Quico le llamó la atención; pero él, medio loco, amenazó de nuevo a su
víctima. Iba a pegarle ya. Entonces fue cuando se entabló la lucha entre los
dos hombres.
El niño pequeñín comenzó a gritar otra vez; ahora se envolvía en la falda
de su mamá.
La lucha era como una canción silenciosa. No decían palabra. Sólo se oían
los gritos del muchacho y las pisadas violentas.

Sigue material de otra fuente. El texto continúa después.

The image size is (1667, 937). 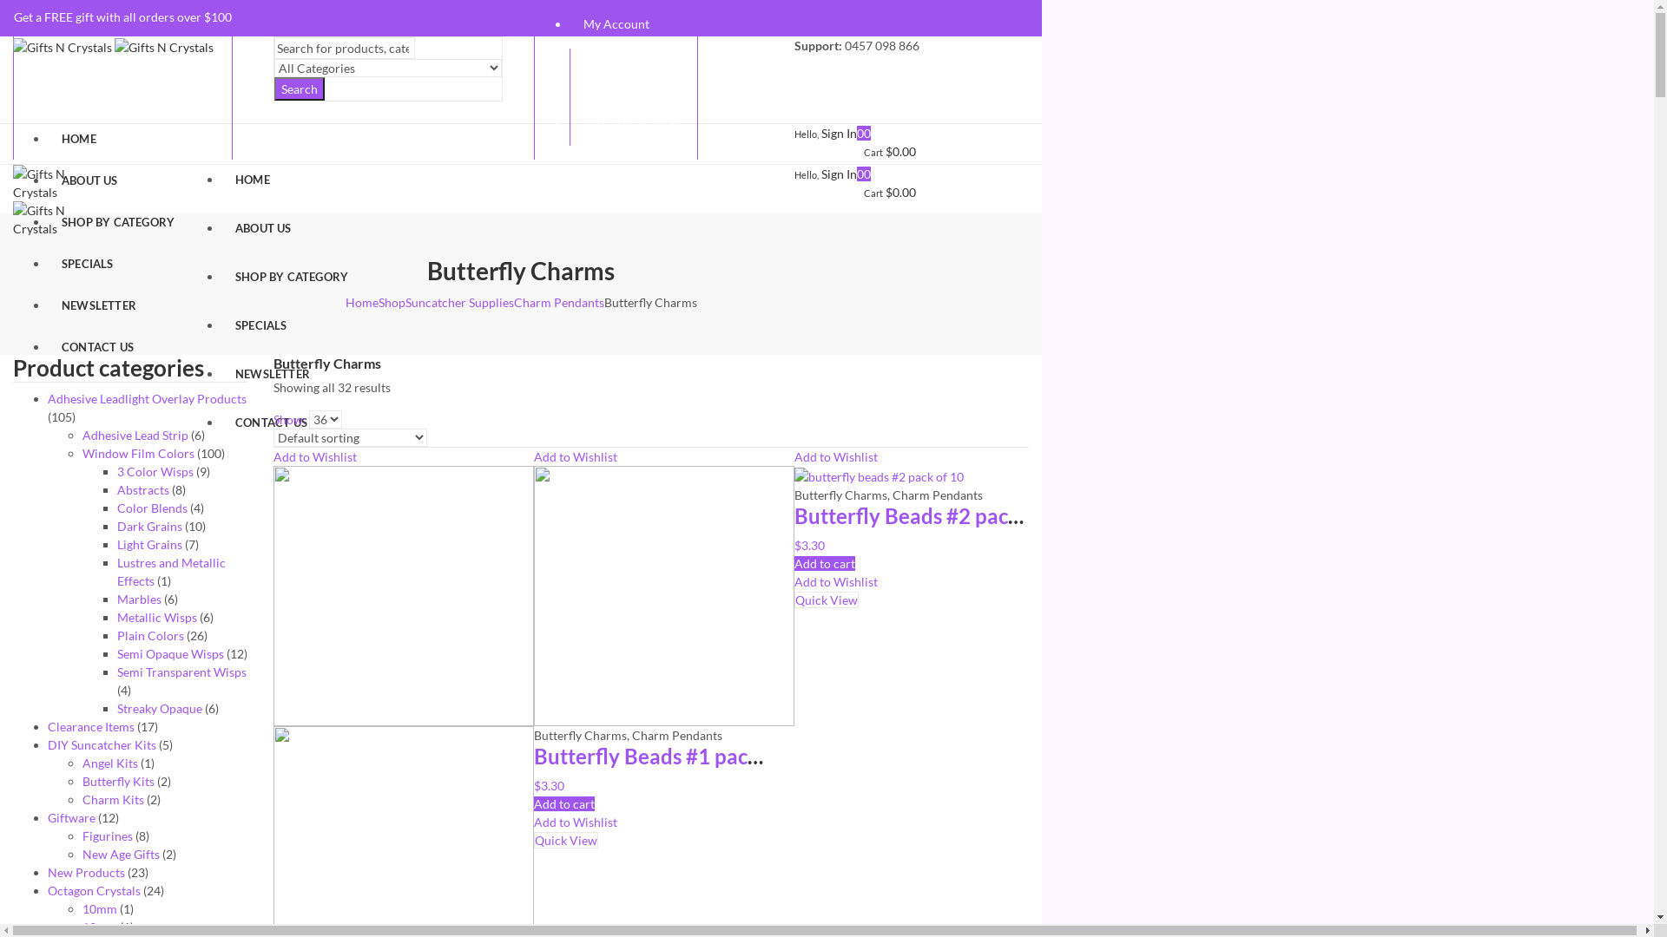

La mujer vio cómo Quico ahogaba a Chepe: tenía los dedos engarfiados en el
pescuezo de su marido. Éste comenzó por cerrar los ojos; abría la boca y le
subía la sangre al rostro.
Ella no supo qué sucedió, pero cerca, junto a la puerta, estaba la piedra;
una piedra como lava, rugosa, casi negra, pesada. Sintió que le nacía una
fuerza brutal. La alzó. Sonó seco el golpe. Quico soltó el pescuezo del otro,
luego dobló las rodillas, después abrió los brazos con amplitud y cayó de
espaldas, sin quejarse, sin hacer un esfuerzo.
La tierra del piso absorbía aquella sangre tan roja, tan abundante. Chepe
veía la luz brillar en ella.
La mujer tenía las manos crispadas sobre la cara, todo el pelo suelto y los
ojos pugnando por saltar. Corrió. Sentía flojedad en las coyunturas. Quería ver
si alguien venía. Pero sobre la gran carretera muerta, totalmente muerta, sólo
estaba el sol que la mató. Allá, al final de la planicie, la colina de arenas
que amontonaron los vientos. Y cactos embutidos en el acero.